Results of research on hobbit feet, just published in Nature, and their anatomy more generally, indicate that they could walk, but that their running would have been rapid ambling rather than the running gait of a modern human. The report states that the “foot is exceptionally long relative to the femur and tibia, proportions never before documented in hominins but seen in some African apes.” Several attributes are also ape-like, e.g. the lack of an arch in the foot. The article concludes that these characteristics suggest an ancestor more primitive than H. erectus

If this is confirmed by new discoveries and further analysis, it could imply that hobbits should be classified as australopithecines (i.e. Australopithecus floresiensis) rather than as part of the genus Homo, since they lack a key attribute (known as a shared derived character) that distinguishes the latter. This interpretation would appear to be consistent with other anatomical characteristics, such as the shape of certain wrist bones, which resemble those of the australopithecines. 

Such a reclassification of the hobbits (i.e. to Australopithecus) would, if anything, be even more amazing than the current attribution to Homo. It would mean that the genetic separation between the lineage that led to the hobbits on the one hand, and to all members of the genus Homo on the other, including H. erectus, H. neanderthalensis, and H. sapiens, took place more than two million years ago. 

Furthermore, if australopithecine descendants, presumably originating in Africa, made their way to Indonesia and survived for hundreds of thousands of years, one can ask where else they migrated and how long they survived. The lack of reports of hobbit remains from other parts of the Old World suggests that paleoanthropologists may have not been looking in the right places, or that they have overlooked relevant data because it did not fit the pre-existing understanding of what hominins should look like at more recent times and places. 

A major open question is raised if hobbits descended directly from australopithecines. This concerns their manufacture of stone tools. Evidence from Liang Bua cave indicates a long tradition of stone tool making by the hobbits. These tools, while not as sophisticated as the more complex kinds of tools made by modern humans or even Neanderthals, were, nevertheless, more advanced than the most primitive known stone tools, the Oldowan industry, attributed to Homo habilis and dating to at least 2 mya. 

It remains an unanswered research question whether African australopithecines made stone tools.
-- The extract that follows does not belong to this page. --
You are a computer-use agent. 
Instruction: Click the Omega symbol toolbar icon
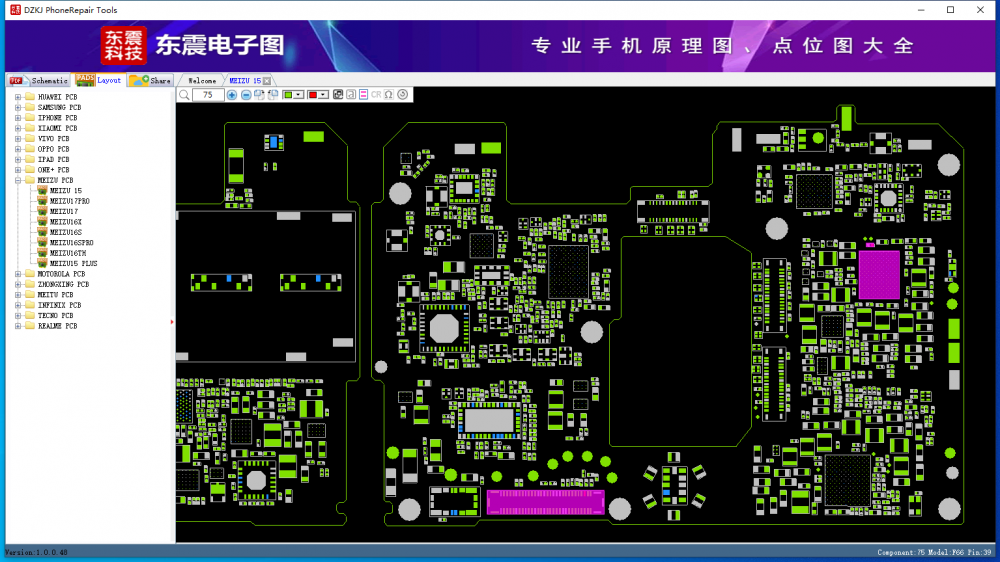tap(389, 95)
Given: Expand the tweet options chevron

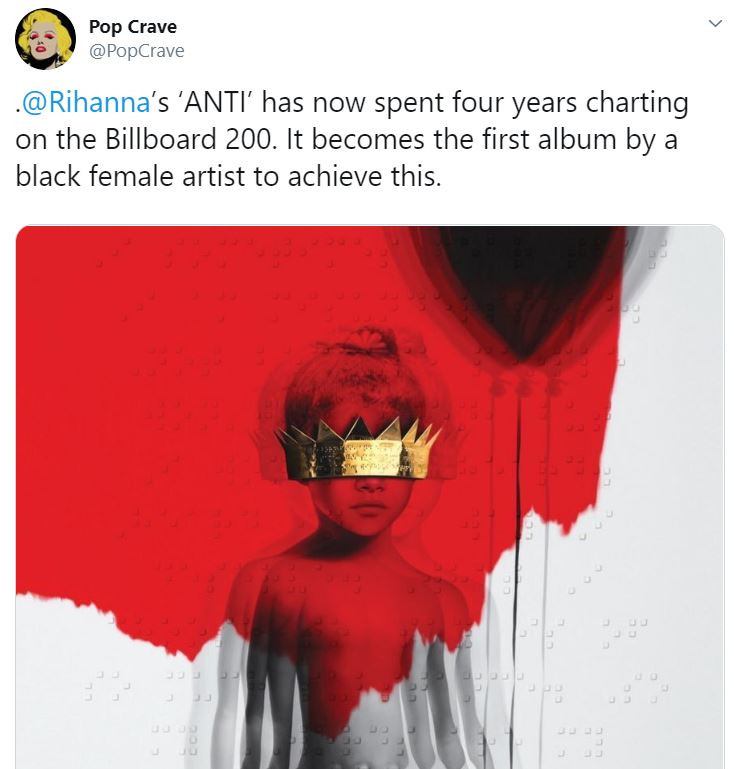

While it is possible that they made and used tools of other, perishable materials such as wood or bone which have not survived, definitive associations between australopithecines and stone tools remain very limited. If australopithecines did not make stone tools, then was this technology invented independently by the ancestors of the hobbits? Or, have the necessary discoveries simply not yet been made to confirm australopithecine stone toolmaking, either due to a lack of fieldwork or to incorrect interpretation of existing data? In either case, our understanding of the early development of human technology stands to make major advances in the coming years. 

If further research confirms, as now seems increasingly likely, that the hobbits of Flores were indeed a separate species, whether they are ultimately attributed to Australopithecus or to Homo, their existence demonstrates yet again that modern humans are only the latest result of a long and complex evolutionary process that has produced all life on earth.

Selected References:

Bennett, Matthew R., John W.K. Harris, Brian G. Richmond, David R. Braun, Emma Mbua, Purity Kiura, Daniel Olago, Mzalendo Kibunjia, Christine Omuombo, Anna K. Behrensmeyer, David Huddart, and Silvia Gonzalez 2009 Early Hominin Foot Morphology Based on 1.5-Million-Year-Old Footprints from Ileret, Kenya. Science 323 (5918): 1197 - 1201 (27 February 2009). 

Jungers, W. L., W. E. H. Harcourt-Smith, R. E. Wunderlich, M. W. Tocheri, S. G. Larson1, T. Sutikna, Rhokus Awe Due, and M. J. Morwood 2009 The foot of Homo floresiensis. Nature 459: 81-84 (7 May 2009).